El profeta Jeremías, natural de Anatot, población al norte de Jerusalén, vivió en los últimos días de la desintegrada nación de Israel. Acertadamente, él fue el último profeta que Dios envió a predicar al reino del sur, formado por las tribus de Judá y Benjamín.

Dios había advertido a Israel que detuviera su comportamiento idólatra, pero ellos no escucharon, así que separó las 12 tribus en dos, enviando las 10 tribus del norte en cautiverio a manos de los asirios. Luego, Dios envió a Jeremías a Judá para darles la última advertencia antes de echarlos de la tierra, diezmando la nación y enviándolos al cautiverio en el reino de Babilonia.

Jeremías, un hombre fiel y temeroso de Dios, fue llamado a decirle a Israel que, por causa de no arrepentirse de su pecado, su Dios se había apartado de ellos y ahora estaba preparado para expulsarlos de la tierra por parte de un rey pagano.

No hay duda que Jeremías, quien sólo tenía unos 17 años cuando Dios lo llamó, tenía una gran lucha interna por la suerte de su pueblo, y él les suplicó que escucharan.

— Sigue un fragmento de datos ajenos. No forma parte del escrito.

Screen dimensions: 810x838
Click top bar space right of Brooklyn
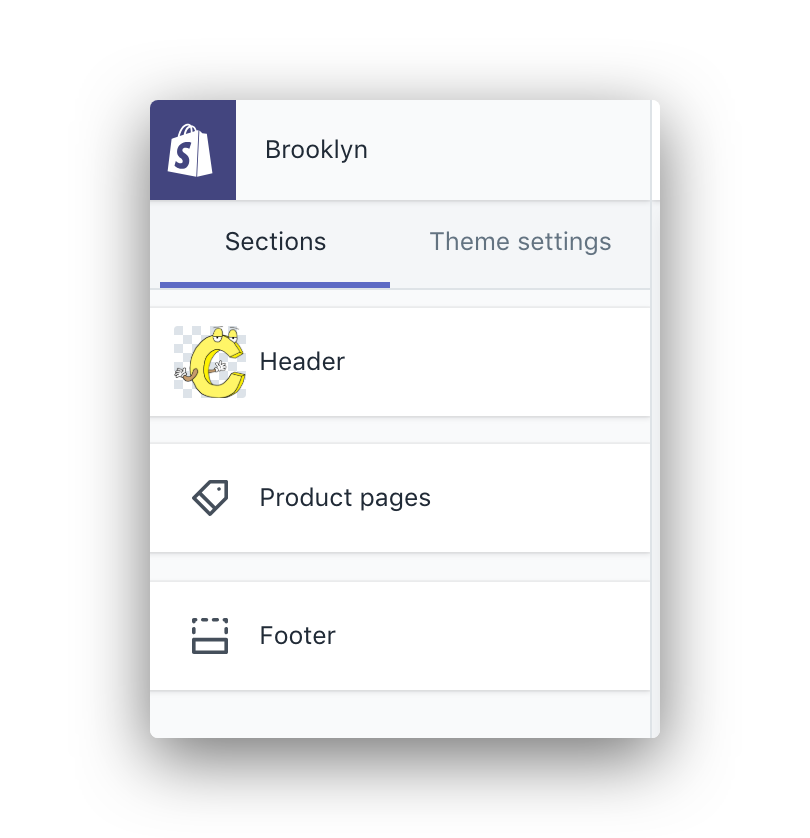pos(500,151)
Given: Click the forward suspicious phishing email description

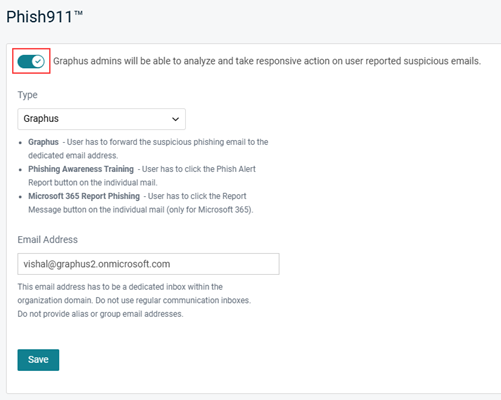Looking at the screenshot, I should (148, 149).
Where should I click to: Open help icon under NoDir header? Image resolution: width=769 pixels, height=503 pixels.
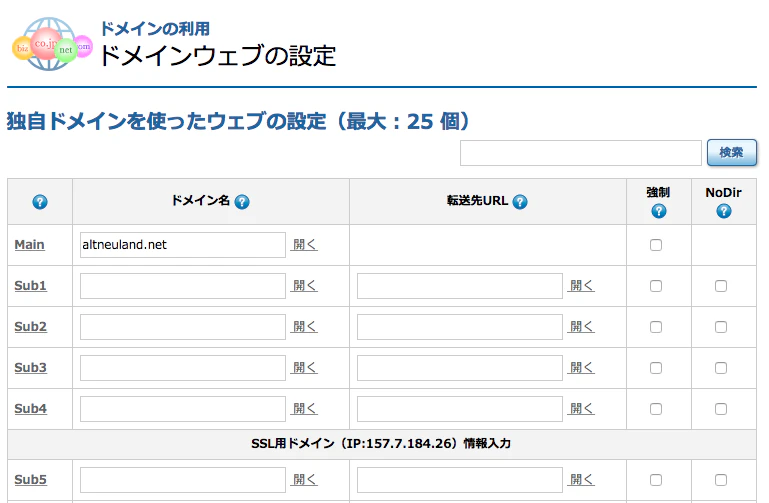point(724,211)
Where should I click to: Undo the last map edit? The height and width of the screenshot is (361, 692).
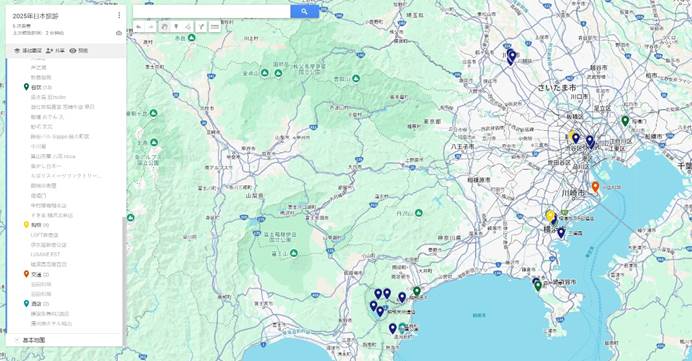click(139, 27)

Es conocido como "el profeta llorón", porque lloró lágrimas de tristeza, no sólo porque sabía lo que iba a suceder, sino porque sin importar cuánto se esforzaba, el pueblo no escuchaba. No encontró consuelo de parte de nadie. Dios le prohibió casarse o tener hijos (Jeremías 16:2), y sus amigos le habían dado la espalda. Así que, además de tener la carga de saber del juicio venidero, también debió haberse sentido muy solo.